Surrounded by lipstick and eye-shadow, Aisha Quashie brushes her cheek with foundation as she mirrors makeup artist Laura Hunt thousands of miles away in London.
The 39-year-old, who finished treatment for lymphoma in March, is doing a private online makeup tutorial while shielding at her Mississauga, Ontario home during the Covid-19 pandemic.
“When you’re going through something like cancer, you tend to stay away regardless, because sometimes you’re not feeling well,” Quashie told Reuters.
“But that additional isolation, just it makes it even that much harder not being able to see family (and) friends. It’s definitely tough mentally.”
For some 30 years, international charity Look Good Feel Better has organised workshops for people living with cancer, giving advice on how to deal with treatment side-effects like dry skin and hair loss.
While group sessions took place at hospitals and cancer support centres around the world, these moved online last year. People living with cancer are considered at higher risk of becoming seriously ill from Covid-19.
Dee Diaz, president and CEO of Look Good Feel Better Canada, said it now offered two one-hour skin and haircare workshops with groups of six to 12 women.
“What’s hard is sometimes that connectivity and now women, when they join, have the option of not turning on their camera,” she said.
“Although ... within the first 10 minutes, the cameras start coming on because they start to feel comfortable, less vulnerable because they are amongst others who are facing the same challenges.”
For her tutorial, Quashie received the same kit as Hunt, who talked her through techniques.

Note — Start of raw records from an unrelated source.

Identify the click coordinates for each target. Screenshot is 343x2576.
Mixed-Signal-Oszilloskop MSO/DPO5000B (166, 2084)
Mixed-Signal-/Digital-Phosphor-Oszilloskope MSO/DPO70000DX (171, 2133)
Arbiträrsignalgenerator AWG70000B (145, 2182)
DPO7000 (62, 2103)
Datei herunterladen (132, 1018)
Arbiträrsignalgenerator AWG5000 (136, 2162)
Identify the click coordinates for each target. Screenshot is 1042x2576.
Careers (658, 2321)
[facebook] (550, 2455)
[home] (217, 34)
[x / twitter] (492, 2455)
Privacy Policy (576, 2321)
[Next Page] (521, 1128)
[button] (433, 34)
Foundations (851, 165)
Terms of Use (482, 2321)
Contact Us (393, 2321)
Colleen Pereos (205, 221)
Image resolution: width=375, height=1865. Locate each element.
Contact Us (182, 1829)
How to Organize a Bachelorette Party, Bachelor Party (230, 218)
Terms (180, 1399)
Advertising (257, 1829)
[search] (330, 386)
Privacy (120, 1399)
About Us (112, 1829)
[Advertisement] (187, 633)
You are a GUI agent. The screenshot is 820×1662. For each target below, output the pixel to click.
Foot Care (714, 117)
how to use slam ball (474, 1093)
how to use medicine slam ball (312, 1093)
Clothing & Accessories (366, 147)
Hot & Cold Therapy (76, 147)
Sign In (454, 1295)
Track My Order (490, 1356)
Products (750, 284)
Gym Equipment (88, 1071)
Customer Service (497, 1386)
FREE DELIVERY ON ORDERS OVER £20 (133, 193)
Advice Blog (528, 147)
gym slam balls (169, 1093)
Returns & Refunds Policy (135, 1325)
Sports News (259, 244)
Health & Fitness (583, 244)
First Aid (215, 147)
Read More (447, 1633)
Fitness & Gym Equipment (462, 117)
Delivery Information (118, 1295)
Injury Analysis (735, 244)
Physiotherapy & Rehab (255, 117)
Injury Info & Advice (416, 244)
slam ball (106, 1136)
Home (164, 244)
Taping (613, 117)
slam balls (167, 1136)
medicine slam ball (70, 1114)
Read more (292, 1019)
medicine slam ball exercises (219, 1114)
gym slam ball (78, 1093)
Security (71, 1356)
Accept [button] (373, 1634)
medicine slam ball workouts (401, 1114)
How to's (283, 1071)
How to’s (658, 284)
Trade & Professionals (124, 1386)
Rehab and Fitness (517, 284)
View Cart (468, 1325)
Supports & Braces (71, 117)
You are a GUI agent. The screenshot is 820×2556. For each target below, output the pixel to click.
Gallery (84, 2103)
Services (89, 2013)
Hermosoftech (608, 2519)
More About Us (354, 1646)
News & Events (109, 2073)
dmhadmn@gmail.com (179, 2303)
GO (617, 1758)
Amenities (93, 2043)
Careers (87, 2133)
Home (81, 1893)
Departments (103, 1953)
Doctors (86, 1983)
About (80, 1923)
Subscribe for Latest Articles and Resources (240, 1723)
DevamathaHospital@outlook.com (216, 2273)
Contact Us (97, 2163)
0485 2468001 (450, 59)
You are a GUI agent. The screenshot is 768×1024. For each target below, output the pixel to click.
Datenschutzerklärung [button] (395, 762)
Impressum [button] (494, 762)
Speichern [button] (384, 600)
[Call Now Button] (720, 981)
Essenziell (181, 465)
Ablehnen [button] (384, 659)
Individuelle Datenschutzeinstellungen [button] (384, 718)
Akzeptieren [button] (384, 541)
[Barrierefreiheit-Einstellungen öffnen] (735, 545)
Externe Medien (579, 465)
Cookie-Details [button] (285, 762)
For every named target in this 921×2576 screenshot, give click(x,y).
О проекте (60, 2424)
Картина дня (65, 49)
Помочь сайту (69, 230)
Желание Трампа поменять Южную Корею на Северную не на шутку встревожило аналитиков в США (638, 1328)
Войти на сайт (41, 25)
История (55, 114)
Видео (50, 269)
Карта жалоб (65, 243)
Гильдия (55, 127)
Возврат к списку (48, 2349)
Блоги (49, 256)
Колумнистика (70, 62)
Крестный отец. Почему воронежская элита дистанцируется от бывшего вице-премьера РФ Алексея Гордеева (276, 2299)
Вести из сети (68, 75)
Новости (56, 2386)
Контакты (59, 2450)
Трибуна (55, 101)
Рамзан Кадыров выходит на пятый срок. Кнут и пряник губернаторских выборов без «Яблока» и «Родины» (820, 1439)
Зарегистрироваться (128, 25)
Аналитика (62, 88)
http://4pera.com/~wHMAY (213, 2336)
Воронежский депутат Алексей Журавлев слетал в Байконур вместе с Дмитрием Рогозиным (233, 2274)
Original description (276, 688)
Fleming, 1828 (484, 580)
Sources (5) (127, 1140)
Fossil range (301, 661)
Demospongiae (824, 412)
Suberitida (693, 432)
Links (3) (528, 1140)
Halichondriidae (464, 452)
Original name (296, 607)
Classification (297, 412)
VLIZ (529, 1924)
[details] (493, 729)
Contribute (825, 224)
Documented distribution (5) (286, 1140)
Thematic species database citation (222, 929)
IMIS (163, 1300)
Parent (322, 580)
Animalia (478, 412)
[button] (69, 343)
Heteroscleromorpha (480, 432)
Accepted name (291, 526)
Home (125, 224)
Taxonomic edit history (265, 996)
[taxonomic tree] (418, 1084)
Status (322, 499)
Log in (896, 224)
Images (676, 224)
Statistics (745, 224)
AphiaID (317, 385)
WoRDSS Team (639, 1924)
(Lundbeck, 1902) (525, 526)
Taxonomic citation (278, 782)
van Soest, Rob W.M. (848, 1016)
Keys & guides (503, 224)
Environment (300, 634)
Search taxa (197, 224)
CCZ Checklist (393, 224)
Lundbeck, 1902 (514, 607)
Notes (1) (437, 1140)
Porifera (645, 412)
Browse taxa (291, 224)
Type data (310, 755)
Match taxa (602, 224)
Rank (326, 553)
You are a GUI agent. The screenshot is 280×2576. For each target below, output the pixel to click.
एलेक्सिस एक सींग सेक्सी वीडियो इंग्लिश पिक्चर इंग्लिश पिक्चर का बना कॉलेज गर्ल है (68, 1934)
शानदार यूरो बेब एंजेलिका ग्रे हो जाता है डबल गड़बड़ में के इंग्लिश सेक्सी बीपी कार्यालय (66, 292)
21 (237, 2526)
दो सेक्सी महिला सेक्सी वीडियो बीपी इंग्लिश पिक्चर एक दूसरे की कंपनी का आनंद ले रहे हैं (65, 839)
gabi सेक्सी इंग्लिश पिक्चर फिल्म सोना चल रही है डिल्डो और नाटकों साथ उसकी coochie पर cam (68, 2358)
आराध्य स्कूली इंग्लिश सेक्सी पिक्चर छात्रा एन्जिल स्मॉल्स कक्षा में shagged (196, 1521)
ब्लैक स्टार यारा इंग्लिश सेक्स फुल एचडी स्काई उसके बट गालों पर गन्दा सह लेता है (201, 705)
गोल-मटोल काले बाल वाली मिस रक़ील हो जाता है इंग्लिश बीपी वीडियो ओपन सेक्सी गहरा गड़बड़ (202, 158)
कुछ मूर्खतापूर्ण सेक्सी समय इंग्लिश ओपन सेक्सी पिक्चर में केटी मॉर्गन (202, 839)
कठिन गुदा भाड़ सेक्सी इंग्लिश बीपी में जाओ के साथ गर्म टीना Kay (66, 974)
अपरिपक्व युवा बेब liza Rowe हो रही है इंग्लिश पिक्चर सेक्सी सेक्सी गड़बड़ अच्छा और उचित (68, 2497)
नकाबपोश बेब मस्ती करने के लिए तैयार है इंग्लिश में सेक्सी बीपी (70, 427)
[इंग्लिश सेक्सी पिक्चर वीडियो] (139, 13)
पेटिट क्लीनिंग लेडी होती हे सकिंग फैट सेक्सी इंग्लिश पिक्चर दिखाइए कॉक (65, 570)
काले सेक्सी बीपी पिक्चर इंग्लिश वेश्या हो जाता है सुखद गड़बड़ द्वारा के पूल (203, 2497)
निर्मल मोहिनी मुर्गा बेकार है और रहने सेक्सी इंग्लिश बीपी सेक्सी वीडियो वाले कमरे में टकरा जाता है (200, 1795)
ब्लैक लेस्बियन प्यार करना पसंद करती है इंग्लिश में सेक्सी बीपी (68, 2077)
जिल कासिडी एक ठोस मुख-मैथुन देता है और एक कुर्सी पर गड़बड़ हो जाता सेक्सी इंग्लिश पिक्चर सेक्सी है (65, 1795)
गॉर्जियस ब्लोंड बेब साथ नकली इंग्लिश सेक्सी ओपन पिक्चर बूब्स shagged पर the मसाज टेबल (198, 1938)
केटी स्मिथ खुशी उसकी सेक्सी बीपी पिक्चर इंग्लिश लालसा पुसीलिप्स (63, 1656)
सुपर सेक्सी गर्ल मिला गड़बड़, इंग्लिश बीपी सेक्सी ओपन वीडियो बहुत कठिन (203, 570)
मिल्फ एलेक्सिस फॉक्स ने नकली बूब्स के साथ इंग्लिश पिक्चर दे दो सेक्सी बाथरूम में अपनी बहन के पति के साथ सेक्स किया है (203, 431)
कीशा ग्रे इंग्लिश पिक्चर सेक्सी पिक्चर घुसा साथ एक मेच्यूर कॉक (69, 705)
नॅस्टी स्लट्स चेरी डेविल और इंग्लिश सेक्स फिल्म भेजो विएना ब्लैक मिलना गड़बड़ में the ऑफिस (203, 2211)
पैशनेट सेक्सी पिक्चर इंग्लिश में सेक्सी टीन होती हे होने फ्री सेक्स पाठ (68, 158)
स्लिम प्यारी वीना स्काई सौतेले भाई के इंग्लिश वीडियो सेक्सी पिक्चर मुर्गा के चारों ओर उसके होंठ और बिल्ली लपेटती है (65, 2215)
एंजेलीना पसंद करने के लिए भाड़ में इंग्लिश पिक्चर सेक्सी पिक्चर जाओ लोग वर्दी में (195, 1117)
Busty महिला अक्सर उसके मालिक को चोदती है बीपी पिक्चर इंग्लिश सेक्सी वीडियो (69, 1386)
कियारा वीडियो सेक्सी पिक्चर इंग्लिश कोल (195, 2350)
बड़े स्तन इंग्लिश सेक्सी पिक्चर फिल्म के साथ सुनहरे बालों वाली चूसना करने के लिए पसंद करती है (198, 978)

Cancer charities say the pandemic has made it more difficult for patients to reach out to support organisations, themselves facing funding cuts in the past year, according to the Union for International Cancer Control, which leads the World Cancer Day initiative held annually on Feb. 4.
Look Good Feel Better UK, which also offers male grooming workshops, says it reached 4,500 people last year through mostly online sessions and will continue to do so for those living in remote areas.
Briton Bev Francis-Green, who was diagnosed with chronic myeloid leukaemia in 2004, takes oral chemotherapy daily. She and her husband, a delivery driver, use different bathrooms and eat their meals separately to protect her from Covid-19 risks.
“I wouldn’t ask my consultant about my skin going dry because he might view it as vanity,” said Francis-Green, who did a workshop in May before her birthday.
“I’m 57 and I’ve never had a makeup lesson ... It was just something that was a little bit of nicety out of the whole of the doom and gloom.”